I provided a self signed certificate the client didn’t recognize it and dind’t connect to the server.
See I already have a private CA and it’s installed on all the web browsers on my clients, but that’s obviously not what the official native client uses, any way to add my own CA there?
so if I use the plex.tv certificate chain providing only my custom mapped domain as you said it should work and the plex client should be able to authenticate on plex.tv via it’s own internet connection, get the correct redirect to the address I set there and hence connect via the VPN, correct?
and this should work even if the server is NOT remotely accessible, correct?
When a player looks for your server, It contacts Plex.tv. Plex.tv responds with the access URL you gave it. “Server is here: URL”
You don’t need a cert because each player and each server communicate with Plex.tv via Plex’s cert.
Your own certed domain is always problematic. The issue here is one of prioritization.
You add your cert to PMS so it knows how to deal with it. (on the same referenced page above).

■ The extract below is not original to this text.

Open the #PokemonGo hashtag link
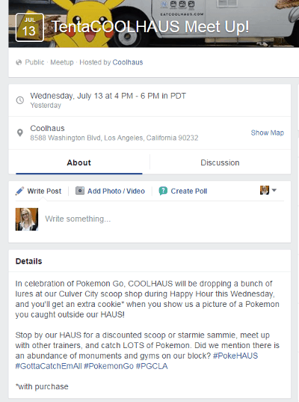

Should your domain cert supersede Plex’s cert, Plex.tv will not respond to it. Plex.tv must see its cert (standard private-public pairing) first. PMS can accept requests from systems with your cert but it must be aware of it. (from above)
To answer part of your earlier question: PMS does not support local authentication. All authentication is done by plex.tv. Local authentication is very much requested however Engineering has never provided such a functionality. Constant internet connection is required.
So there is no way for me to use anything beside the webplayer or third party player to access my private plex server.
I am forced to keep a port open at all time for my not-so-private-anymore server to handle login via plex.tv if I want to use your official client, which is the best way browse my server, I mean if I can only access it via VLC or a third party app I’m better off using any lighweight DLNA server and that’s it.
this is a deal breaker for me, I want to host a private server, on a VPN (but it’s the same scenario on a home lan actually), and not being forced to leave a port open to be scanned by malicious actors and trust in your implementation of authentication, it’s not even logging failed auth attempt properly so that I could at least mitigate the risk by putting fail2ban in front of it.
Since at least one CVE exists for an older version can you guys assure me there’s not another way to circumvent login and for malicious actors to get access to my private server?
You know if they were to use that access to then conduct illegal hacking activities I’d be liable, and I host this on somewhat powerful VPS that have access to fast connection and huge resources, making them a juicy target.
And this would be the case even if I was to buy a pass, I am ok with you guys having a business model, but since it is possible to implement local authentication without giving us access to functionalities that require a pass this is just forcing me and all your customers to host a public server even if we don’t want to.